# Task
Copy the federalism text below starting at "Measuring Federalism" and ending at "a better job.", substituting "the federal legislature" for every "Congress".

Measuring Federalism

Modern federalism, as it is practiced in U.S. courts, depends heavily on untested empirical propositions.  For instance, as everyone knows, the Supreme Court has swung back and forth a few times on whether states need some kind of judicial protection to preserve their policy autonomy, or whether instead the political process is good enough.  Similarly, the Court seems to lean more and more towards Justice Thomas' view that courts should not enforce the "dormant" commerce clause, and should leave protection of the national open market to Congress, apparently on the assumption that Congress would do a better job. 

These assumptions are testable, but until now no one has tested them.  I have.   And I find that political self-interest seems to outweigh the influence of states at least in situations when the choice between the two is presented most starkly: when Congress is deciding whether to grant a break from state taxation to a special-interest group.

# Collected material

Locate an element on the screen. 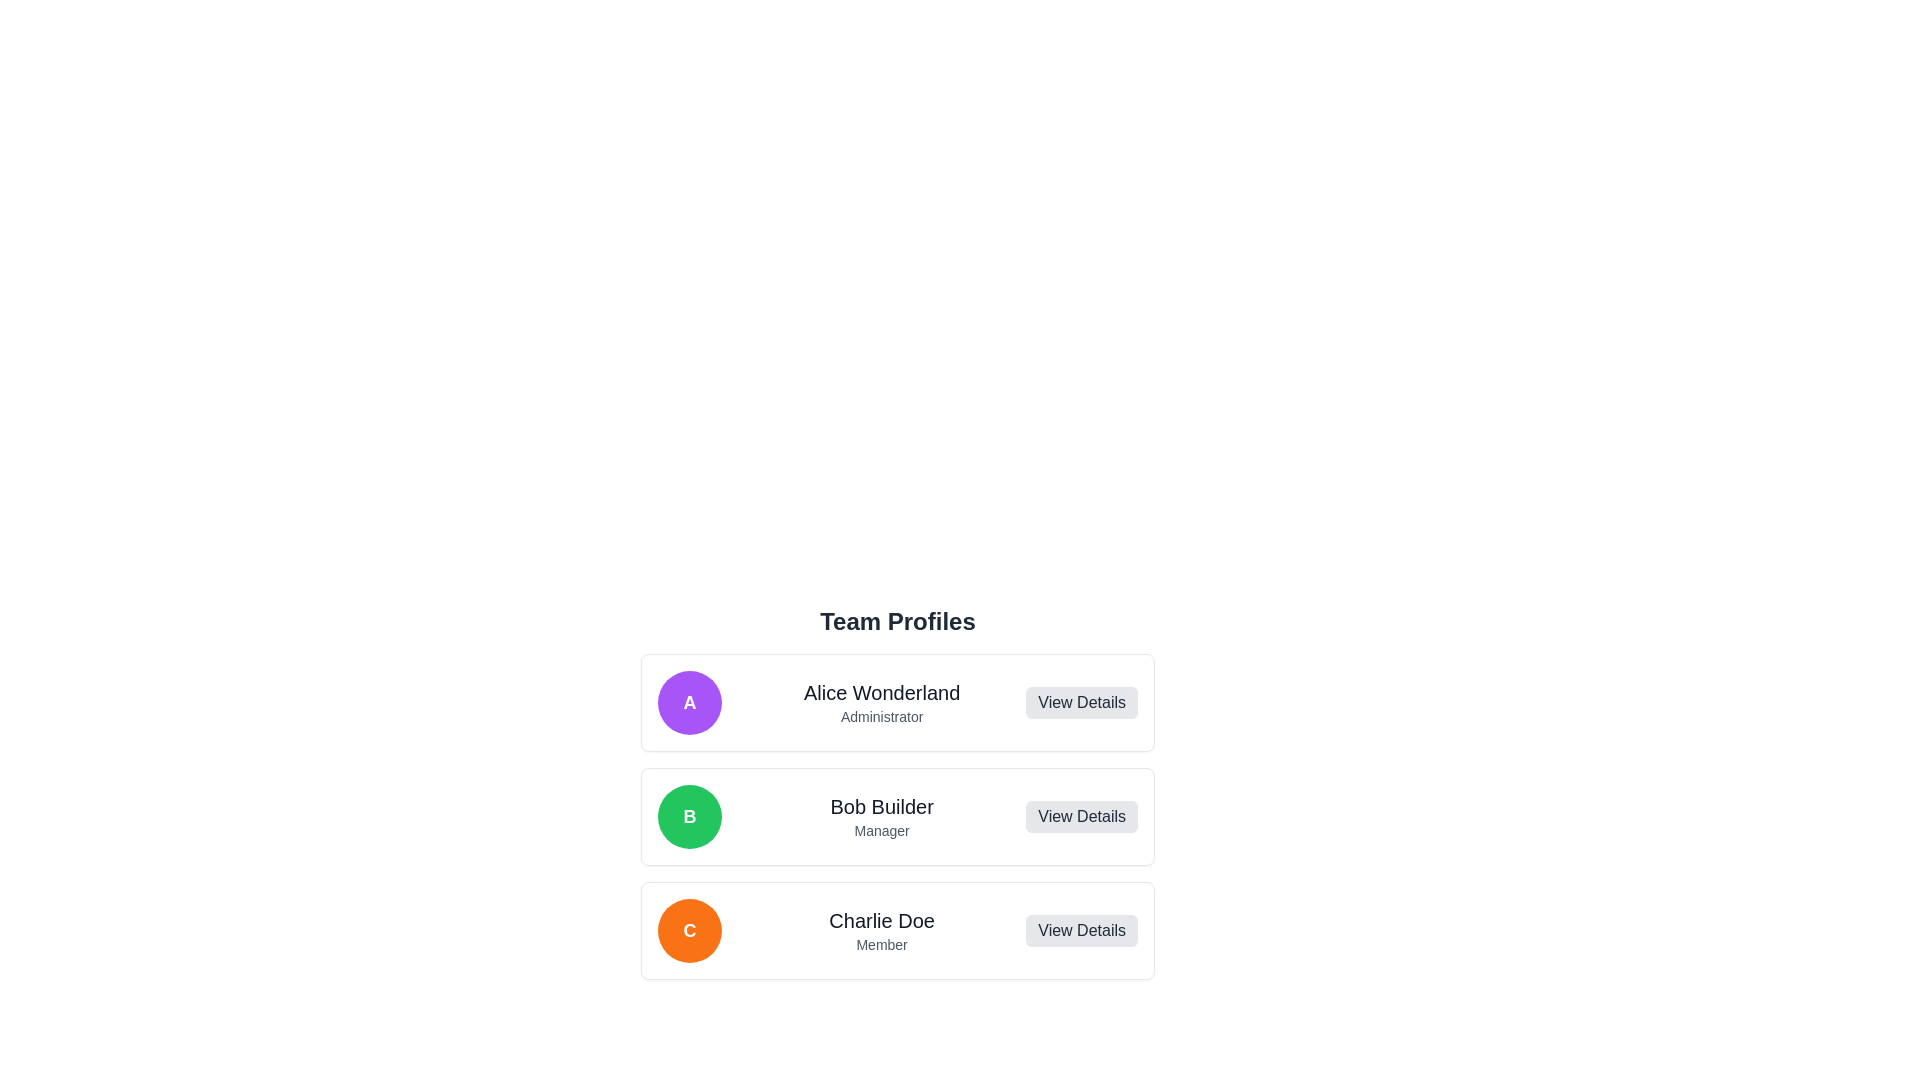 The image size is (1920, 1080). the text display element that shows 'Bob Builder' in bold, large font within the list card is located at coordinates (881, 805).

# Final answer
Measuring Federalism

Modern federalism, as it is practiced in U.S. courts, depends heavily on untested empirical propositions.  For instance, as everyone knows, the Supreme Court has swung back and forth a few times on whether states need some kind of judicial protection to preserve their policy autonomy, or whether instead the political process is good enough.  Similarly, the Court seems to lean more and more towards Justice Thomas' view that courts should not enforce the "dormant" commerce clause, and should leave protection of the national open market to the federal legislature, apparently on the assumption that the federal legislature would do a better job.